该项目的目标是鉴定与易感性和抗性相关的基因 人类痘苗感染，以及因此导致的天花疫苗接种带来的一些不良影响。 我们（R.B.B.）最近领导了一项关于痘苗免疫临床反应的多中心前瞻性研究 第 680 章在对疫苗有反应的 665 人中，84 人（13%）出现发烧， 肌肉疼痛和淋巴结肿大导致我们所说的急性痘苗综合症（AVS） 大约30%的疫苗。这些症状出现的时间与 病毒脱落水平最高，表明发烧，而 AVS 的其他成分似乎是 继发于病毒。我们假设患有 AVS（尤其是发烧）的个体有 与先天免疫异常或延迟适应性免疫相关的疾病诱发等位基因 对牛痘的反应。一般来说，这些人可能更容易感染痘病毒，并且可能 构成如果接触天花则死亡风险增加的群体。我们建议鉴定基因 在接种部位表达对痘苗感染的反应，并系统地使用 转录分析。
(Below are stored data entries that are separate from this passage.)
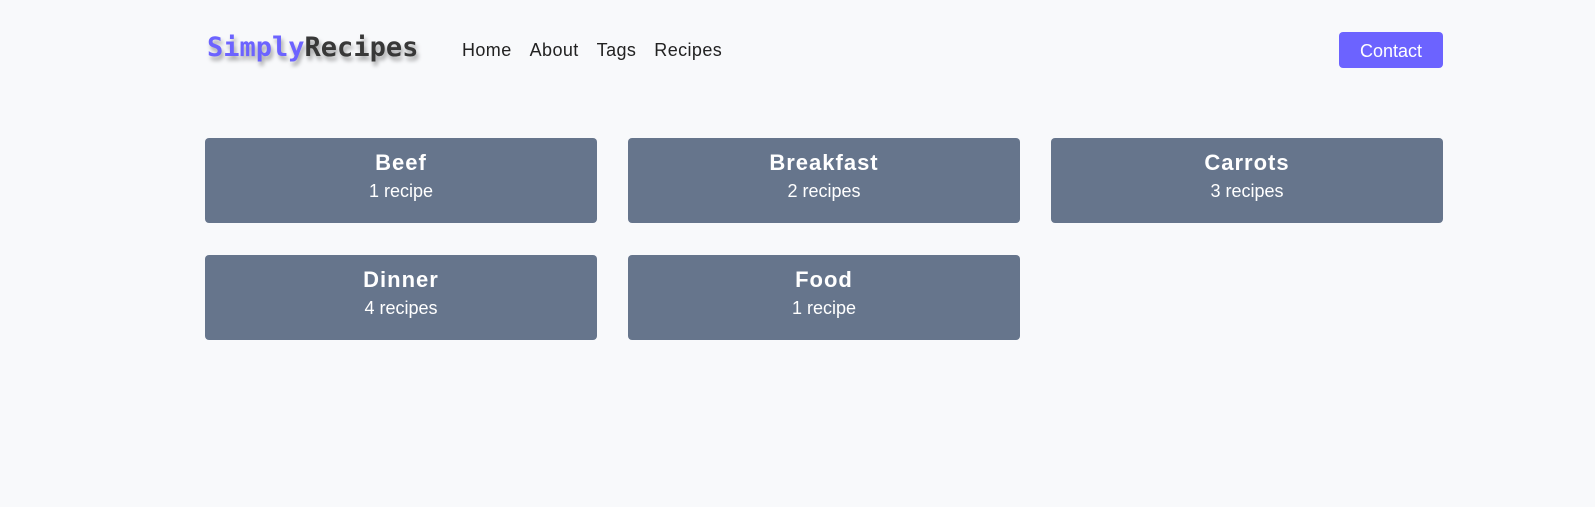 The height and width of the screenshot is (507, 1595). I want to click on tag-name: Breakfast, so click(824, 162).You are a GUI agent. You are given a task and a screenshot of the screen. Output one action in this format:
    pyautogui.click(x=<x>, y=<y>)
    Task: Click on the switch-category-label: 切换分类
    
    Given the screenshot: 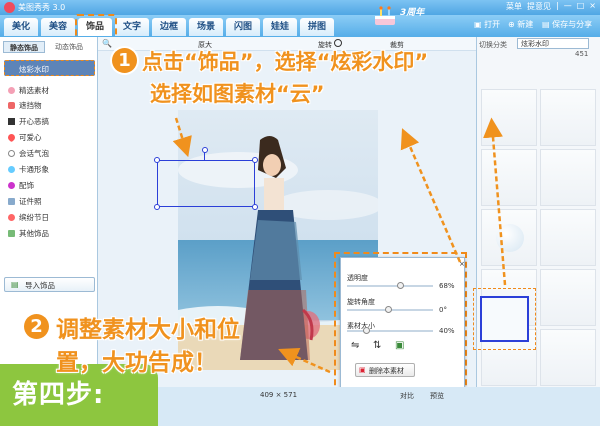 What is the action you would take?
    pyautogui.click(x=493, y=45)
    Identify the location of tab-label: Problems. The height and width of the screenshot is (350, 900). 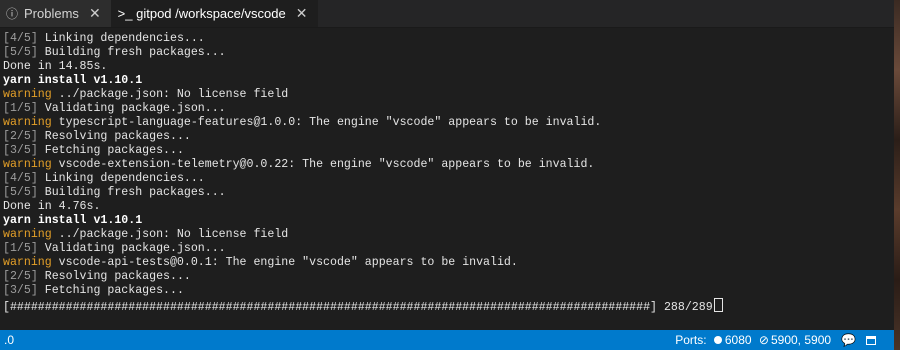
(52, 14).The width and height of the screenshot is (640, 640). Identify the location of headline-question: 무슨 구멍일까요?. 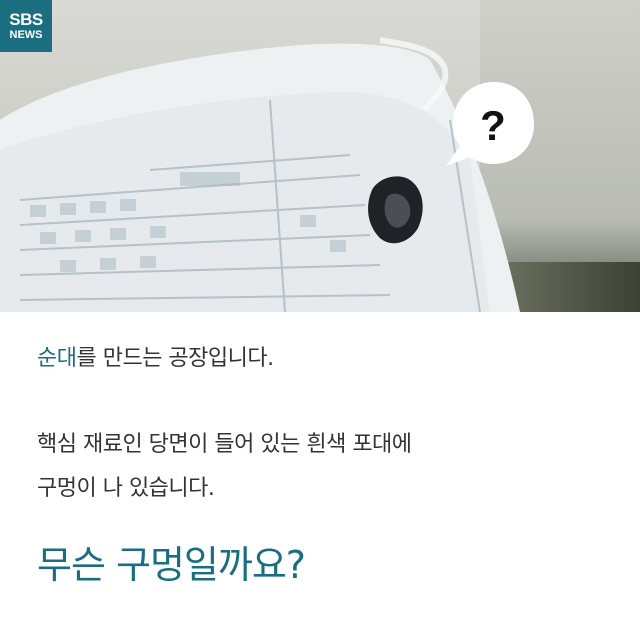
(172, 565).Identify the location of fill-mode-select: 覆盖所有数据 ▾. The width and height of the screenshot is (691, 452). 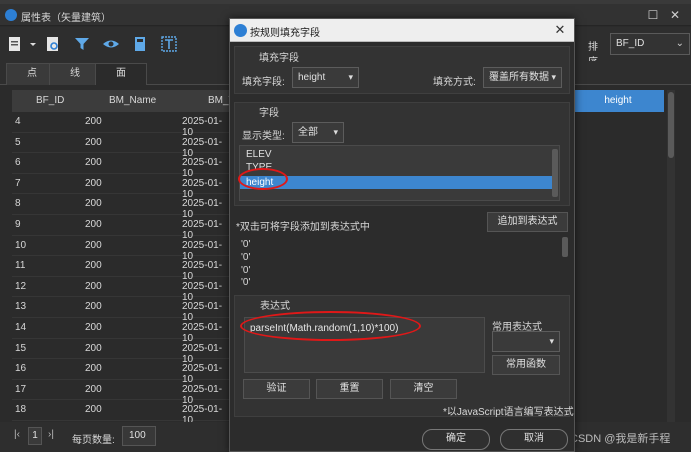
(522, 78).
我们将比较发生 AVS 的个体和那些患有 AVS 的个体之间的反应 对免疫接种没有产生不良反应的人。这些研究将为我们提供 宿主对痘苗感染反应的转录谱，识别宿主反应中的关键分子， 并且建立保护性免疫反应的参数，可用于测试新药物的功效 疫苗。我们还将确定与痘苗免疫不良反应相关的等位基因和 通过基于单一的单倍型分析来发现对病毒的异常先天免疫反应 候选基因的核苷酸多态性。这些等位基因的鉴定可能为关键的线索提供线索 宿主对痘病毒反应的要素，并可以提供一种方法来识别个体 对疫苗产生不良影响或因痘病毒感染而患上更严重疾病的风险。的设计 研究，包括接受牛痘疫苗接种的个体的转录谱分析 具有详细的病毒学和免疫学特征，确保我们获得有关宿主的有价值的信息 对痘苗免疫的反应。